If you upload content of others without permission, owners of these content may file a DMCA (Digital Millennium Copyright Act) complaint against you through a complete and valid takedown request to YouTube.
When YouTube has deemed your content to violate copyright law, YouTube will give your upload a DMCA takedown and a copyright strike. Incurring 3 copyright strikes within 90 days will get your YouTube channel along with any associated channels terminated.
Getting a Copyright Strike
YouTube has set measures to help content creators be more aware of how not to violate other people’s copyrighted content. Getting a copyright strike for the first time is YouTube’s way of sending you a warning and that you will need to go through Copyright School. Copyright School is a short online course on the basics of copyright law that you will need to strictly adhere to for as long as you remain as a creator on the YouTube video sharing platform.
Your ability to monetize your videos may be impaired when you get a copyright strike. Also, if you get a strike because of copyright violations during a live stream, your ability to do live-streaming will be restricted for 7 days.
Strike 3, You’re Out!
Getting 3 copyright strikes will get your YouTube account along with all channels associated with it terminated and all the videos in all of your channels will be removed. You will also be banned from creating new channels in the future.
All these may sound harsh but YouTube gives creators who get DMCA takedowns a chance to resolve their strikes including submitting a counter-notification, waiting for the 90-day strikes to expire, or requesting a retraction.
YouTube has a content ID system that monitors all uploads if they match an already uploaded copyright-protected video. Your video could incur a content ID claim if you commit such a violation. Copyright owners can block any uploads that match copyrighted material that they own rights to.
Even though content ID claims don’t result in a strike, copyright owners may choose to let your copyright-infringing content on YouTube and will be monetizing the video to their account instead of yours.

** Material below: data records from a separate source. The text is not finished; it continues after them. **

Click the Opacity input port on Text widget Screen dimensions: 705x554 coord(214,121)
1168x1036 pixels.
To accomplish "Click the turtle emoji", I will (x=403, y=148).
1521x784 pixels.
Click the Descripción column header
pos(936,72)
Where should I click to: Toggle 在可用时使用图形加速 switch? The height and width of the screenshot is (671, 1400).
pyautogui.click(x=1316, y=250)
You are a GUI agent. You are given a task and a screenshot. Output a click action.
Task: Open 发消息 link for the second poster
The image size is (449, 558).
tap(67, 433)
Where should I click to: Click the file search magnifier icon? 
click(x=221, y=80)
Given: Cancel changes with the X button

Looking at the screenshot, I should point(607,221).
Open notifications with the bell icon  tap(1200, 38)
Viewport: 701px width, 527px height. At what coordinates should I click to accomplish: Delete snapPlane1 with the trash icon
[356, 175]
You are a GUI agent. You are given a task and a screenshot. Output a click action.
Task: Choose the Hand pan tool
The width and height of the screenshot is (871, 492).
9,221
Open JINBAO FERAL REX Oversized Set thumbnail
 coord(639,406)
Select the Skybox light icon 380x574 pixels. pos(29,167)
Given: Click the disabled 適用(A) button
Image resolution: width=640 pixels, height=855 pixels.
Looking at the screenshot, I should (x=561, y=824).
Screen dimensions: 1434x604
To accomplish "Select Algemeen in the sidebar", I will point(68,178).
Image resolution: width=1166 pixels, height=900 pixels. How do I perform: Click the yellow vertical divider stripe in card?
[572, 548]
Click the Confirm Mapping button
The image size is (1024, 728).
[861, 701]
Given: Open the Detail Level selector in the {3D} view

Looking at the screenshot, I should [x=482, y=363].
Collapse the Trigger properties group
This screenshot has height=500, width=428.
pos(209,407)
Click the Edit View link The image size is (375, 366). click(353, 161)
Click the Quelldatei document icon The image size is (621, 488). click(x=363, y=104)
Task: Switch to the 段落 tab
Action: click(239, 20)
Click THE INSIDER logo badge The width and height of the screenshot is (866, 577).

How Will I Know if My Uploaded Video has a Content ID Claim?
There are a few steps you could take to assure that your video does not have a copyright ID claim. Checking for these claims by copyright holders will make sure that the monetization of your videos goes to you instead of other people.
1. On your YouTube account, access your YouTube Studio profile
2. Select the ‘Content’ tab from the left menu.
3. All your uploads will appear in an itemized table form. A ‘Restrictions’ column will show if your upload has a copyright claim or not.
*** If you have videos that have copyright claims, proceed with these steps to clear up things:
4. If you have an upload that has copyright claims, hover over the copyright claim text and a textbox will appear that will enable you to see the details of the claim.
5. Click ‘See Details’ and you will be brought to a window that will give you the option of selecting an action. Click ‘Select Action.’
6. According to what you want to do about the claim, you could either:
a. ‘Trim out segment’ of the offending part of the video.
b. ‘Replace song’ or ‘Mute song’ if you have used a song that is copyrighted content.
c. ‘Dispute’ the claim if you own the copyright, or are not making money off of the video, or you have given proper credit to the owner and you believe you are not violating any copyright laws.
What About Fair Use?
By default, Fair Use is supposed to help content creators dodge stringent copyright laws when using video or audio material for a handful of specific reasons. But things surrounding copyright and fair use are never that simple as things are, fair use is barely any help for YouTube content creators. Fair use combined with state and federal laws complicates matters.
To make things simpler and avoid any strikes, note that fair use should lend you the right to use the copyrighted content without permission from its owners if you are to use the said content for these purposes:
- Parody – Imitating something to poke fun at it.
- Parody – Imitating something to poke fun at it.
- Criticism – Reviewing anything to deem if it is any good.
- Commentary – A spoken account of personal opinion to describe or explain.
Copyright Works for Everyone
Copyright law is in place not just to give you a hard time on YouTube. As your YouTube career progresses, copyright will work in your favor to protect all your original content from being monetized by the wrong people and that is always a good thing.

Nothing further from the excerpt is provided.